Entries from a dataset
━━━━━━━━━━━━━━━━

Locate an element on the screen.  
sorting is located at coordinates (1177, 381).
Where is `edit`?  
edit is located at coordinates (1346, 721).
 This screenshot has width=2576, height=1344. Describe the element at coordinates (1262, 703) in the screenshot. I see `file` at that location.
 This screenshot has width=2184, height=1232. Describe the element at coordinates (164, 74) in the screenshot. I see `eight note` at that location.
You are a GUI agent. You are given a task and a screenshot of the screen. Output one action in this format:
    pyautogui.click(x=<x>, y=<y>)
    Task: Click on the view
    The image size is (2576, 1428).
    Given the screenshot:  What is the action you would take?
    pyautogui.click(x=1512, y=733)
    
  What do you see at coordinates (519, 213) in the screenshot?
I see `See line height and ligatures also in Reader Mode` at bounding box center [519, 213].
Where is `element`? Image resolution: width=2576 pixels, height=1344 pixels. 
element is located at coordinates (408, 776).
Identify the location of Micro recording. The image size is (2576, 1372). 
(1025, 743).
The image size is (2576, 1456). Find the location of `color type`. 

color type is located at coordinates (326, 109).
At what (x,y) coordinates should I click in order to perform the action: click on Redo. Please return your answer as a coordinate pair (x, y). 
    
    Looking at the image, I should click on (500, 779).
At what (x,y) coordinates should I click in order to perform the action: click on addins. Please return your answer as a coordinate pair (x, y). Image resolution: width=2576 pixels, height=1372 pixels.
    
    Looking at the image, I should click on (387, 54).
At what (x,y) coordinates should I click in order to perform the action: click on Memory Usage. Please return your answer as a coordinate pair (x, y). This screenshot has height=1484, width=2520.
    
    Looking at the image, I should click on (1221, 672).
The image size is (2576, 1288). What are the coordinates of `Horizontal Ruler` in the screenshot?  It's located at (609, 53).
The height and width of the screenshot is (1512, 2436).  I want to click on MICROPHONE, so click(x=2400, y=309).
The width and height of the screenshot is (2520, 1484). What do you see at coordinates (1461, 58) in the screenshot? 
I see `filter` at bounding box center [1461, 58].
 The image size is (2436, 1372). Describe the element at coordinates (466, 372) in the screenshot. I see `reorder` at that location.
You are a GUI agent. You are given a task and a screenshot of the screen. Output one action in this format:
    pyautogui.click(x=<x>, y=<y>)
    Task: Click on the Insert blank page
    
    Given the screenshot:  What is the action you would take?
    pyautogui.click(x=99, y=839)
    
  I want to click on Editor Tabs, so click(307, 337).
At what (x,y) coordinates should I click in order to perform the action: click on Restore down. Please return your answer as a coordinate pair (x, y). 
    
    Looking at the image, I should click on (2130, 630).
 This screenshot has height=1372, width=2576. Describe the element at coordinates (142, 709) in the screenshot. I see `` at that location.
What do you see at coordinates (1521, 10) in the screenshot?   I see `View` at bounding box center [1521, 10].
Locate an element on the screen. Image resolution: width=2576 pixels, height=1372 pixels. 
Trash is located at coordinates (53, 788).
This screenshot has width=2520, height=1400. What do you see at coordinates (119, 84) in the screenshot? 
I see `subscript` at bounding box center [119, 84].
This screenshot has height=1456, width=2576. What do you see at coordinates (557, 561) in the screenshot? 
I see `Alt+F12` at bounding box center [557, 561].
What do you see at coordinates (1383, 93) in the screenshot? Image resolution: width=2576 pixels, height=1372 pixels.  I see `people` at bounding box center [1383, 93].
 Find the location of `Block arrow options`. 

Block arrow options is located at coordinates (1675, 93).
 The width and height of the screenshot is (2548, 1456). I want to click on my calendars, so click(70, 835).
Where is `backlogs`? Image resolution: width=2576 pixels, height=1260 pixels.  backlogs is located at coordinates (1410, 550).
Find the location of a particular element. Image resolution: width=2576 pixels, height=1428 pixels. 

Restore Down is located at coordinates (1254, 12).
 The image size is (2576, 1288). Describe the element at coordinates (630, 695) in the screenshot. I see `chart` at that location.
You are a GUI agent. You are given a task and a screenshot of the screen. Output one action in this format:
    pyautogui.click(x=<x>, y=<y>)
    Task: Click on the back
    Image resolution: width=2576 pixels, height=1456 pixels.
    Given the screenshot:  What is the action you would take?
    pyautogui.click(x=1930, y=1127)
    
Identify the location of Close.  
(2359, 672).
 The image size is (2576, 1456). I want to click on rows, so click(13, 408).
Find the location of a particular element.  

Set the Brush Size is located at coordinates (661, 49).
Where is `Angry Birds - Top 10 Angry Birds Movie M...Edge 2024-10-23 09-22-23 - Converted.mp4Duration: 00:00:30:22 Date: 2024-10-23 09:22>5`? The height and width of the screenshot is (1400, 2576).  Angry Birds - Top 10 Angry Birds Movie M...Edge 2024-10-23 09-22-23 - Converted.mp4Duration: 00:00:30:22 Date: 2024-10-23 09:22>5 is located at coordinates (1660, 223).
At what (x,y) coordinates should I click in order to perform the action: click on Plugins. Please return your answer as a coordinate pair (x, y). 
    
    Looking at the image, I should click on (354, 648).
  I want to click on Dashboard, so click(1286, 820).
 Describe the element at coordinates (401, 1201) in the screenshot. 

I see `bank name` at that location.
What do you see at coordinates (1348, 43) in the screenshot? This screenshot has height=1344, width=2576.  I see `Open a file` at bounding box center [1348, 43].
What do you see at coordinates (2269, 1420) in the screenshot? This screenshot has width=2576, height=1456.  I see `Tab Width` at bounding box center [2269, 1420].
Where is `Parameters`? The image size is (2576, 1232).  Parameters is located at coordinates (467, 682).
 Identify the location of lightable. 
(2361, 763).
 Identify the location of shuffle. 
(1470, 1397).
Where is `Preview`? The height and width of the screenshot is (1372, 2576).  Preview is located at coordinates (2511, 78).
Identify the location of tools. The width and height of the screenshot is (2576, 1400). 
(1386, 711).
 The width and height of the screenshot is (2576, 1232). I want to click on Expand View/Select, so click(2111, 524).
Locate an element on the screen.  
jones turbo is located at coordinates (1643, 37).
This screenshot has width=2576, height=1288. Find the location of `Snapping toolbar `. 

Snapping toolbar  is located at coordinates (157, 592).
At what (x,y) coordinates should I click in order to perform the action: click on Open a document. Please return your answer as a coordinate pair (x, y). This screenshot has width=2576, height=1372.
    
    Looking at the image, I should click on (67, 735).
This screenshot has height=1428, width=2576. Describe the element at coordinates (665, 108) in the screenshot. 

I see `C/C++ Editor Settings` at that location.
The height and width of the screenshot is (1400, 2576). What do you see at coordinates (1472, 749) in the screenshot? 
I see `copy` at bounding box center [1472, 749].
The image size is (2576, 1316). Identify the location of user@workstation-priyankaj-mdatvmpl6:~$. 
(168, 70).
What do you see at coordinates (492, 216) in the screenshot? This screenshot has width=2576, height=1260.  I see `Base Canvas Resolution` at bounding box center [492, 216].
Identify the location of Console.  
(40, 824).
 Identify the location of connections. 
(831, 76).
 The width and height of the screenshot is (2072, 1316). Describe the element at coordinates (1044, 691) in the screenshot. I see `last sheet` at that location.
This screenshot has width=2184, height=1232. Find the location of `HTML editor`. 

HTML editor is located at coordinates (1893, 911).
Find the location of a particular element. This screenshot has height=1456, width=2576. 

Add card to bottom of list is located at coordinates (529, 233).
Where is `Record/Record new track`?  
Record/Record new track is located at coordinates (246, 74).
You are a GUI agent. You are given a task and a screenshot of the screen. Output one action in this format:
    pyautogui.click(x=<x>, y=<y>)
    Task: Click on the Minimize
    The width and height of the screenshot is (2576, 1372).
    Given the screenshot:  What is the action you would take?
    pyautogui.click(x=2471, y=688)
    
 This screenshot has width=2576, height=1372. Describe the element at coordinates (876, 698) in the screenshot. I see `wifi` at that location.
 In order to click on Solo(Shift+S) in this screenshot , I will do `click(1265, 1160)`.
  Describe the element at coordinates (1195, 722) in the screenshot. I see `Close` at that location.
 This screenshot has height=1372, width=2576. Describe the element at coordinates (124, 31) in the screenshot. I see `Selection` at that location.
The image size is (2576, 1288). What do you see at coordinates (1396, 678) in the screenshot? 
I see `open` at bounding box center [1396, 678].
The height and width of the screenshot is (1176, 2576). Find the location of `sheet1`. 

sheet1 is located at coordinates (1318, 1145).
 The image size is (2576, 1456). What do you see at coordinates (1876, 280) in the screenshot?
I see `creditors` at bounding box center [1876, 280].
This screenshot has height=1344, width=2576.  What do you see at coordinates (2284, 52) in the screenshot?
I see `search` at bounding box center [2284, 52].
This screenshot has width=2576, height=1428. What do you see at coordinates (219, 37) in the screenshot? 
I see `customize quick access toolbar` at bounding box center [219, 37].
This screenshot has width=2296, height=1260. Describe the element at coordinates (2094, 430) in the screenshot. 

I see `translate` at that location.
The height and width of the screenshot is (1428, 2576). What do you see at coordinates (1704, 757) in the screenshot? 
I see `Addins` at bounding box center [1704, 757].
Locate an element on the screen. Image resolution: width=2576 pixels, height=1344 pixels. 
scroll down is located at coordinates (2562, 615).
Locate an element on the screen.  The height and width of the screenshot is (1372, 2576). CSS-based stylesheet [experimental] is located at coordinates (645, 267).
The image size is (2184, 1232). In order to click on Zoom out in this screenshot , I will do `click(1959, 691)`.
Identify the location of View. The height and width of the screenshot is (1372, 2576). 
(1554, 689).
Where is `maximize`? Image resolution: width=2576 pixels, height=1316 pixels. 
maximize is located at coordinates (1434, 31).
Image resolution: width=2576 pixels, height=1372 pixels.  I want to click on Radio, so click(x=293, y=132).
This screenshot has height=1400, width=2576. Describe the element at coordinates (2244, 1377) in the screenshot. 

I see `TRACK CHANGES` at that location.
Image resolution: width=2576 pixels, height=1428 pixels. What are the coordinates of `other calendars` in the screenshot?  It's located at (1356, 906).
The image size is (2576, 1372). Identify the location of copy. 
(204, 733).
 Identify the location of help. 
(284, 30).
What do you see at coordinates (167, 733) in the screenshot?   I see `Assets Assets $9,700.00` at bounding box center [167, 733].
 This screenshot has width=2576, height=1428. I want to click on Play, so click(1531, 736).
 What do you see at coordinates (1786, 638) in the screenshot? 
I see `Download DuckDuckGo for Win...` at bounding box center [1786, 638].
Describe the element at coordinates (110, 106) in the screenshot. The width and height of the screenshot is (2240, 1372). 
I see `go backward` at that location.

━━━━━━━━━━━━━━━━

Problem description ▸
Copy everything from the line containing "The height and width of the screenshot is (1428, 2576)." down to the line containing "This screenshot has width=2576, height=1428. I", renaming "Image resolution" to "Screen size" and leaving all else as it is. Give only those lines.

Reply ▸
The height and width of the screenshot is (1428, 2576). What do you see at coordinates (1704, 757) in the screenshot? 
I see `Addins` at bounding box center [1704, 757].
Locate an element on the screen. Screen size: width=2576 pixels, height=1344 pixels. 
scroll down is located at coordinates (2562, 615).
Locate an element on the screen.  The height and width of the screenshot is (1372, 2576). CSS-based stylesheet [experimental] is located at coordinates (645, 267).
The image size is (2184, 1232). In order to click on Zoom out in this screenshot , I will do `click(1959, 691)`.
Identify the location of View. The height and width of the screenshot is (1372, 2576). 
(1554, 689).
Where is `maximize`? Screen size: width=2576 pixels, height=1316 pixels. 
maximize is located at coordinates (1434, 31).
Screen size: width=2576 pixels, height=1372 pixels.  I want to click on Radio, so click(x=293, y=132).
This screenshot has height=1400, width=2576. Describe the element at coordinates (2244, 1377) in the screenshot. 

I see `TRACK CHANGES` at that location.
Screen size: width=2576 pixels, height=1428 pixels. What are the coordinates of `other calendars` in the screenshot?  It's located at (1356, 906).
The image size is (2576, 1372). Identify the location of copy. 
(204, 733).
 Identify the location of help. 
(284, 30).
What do you see at coordinates (167, 733) in the screenshot?   I see `Assets Assets $9,700.00` at bounding box center [167, 733].
 This screenshot has width=2576, height=1428. I want to click on Play, so click(1531, 736).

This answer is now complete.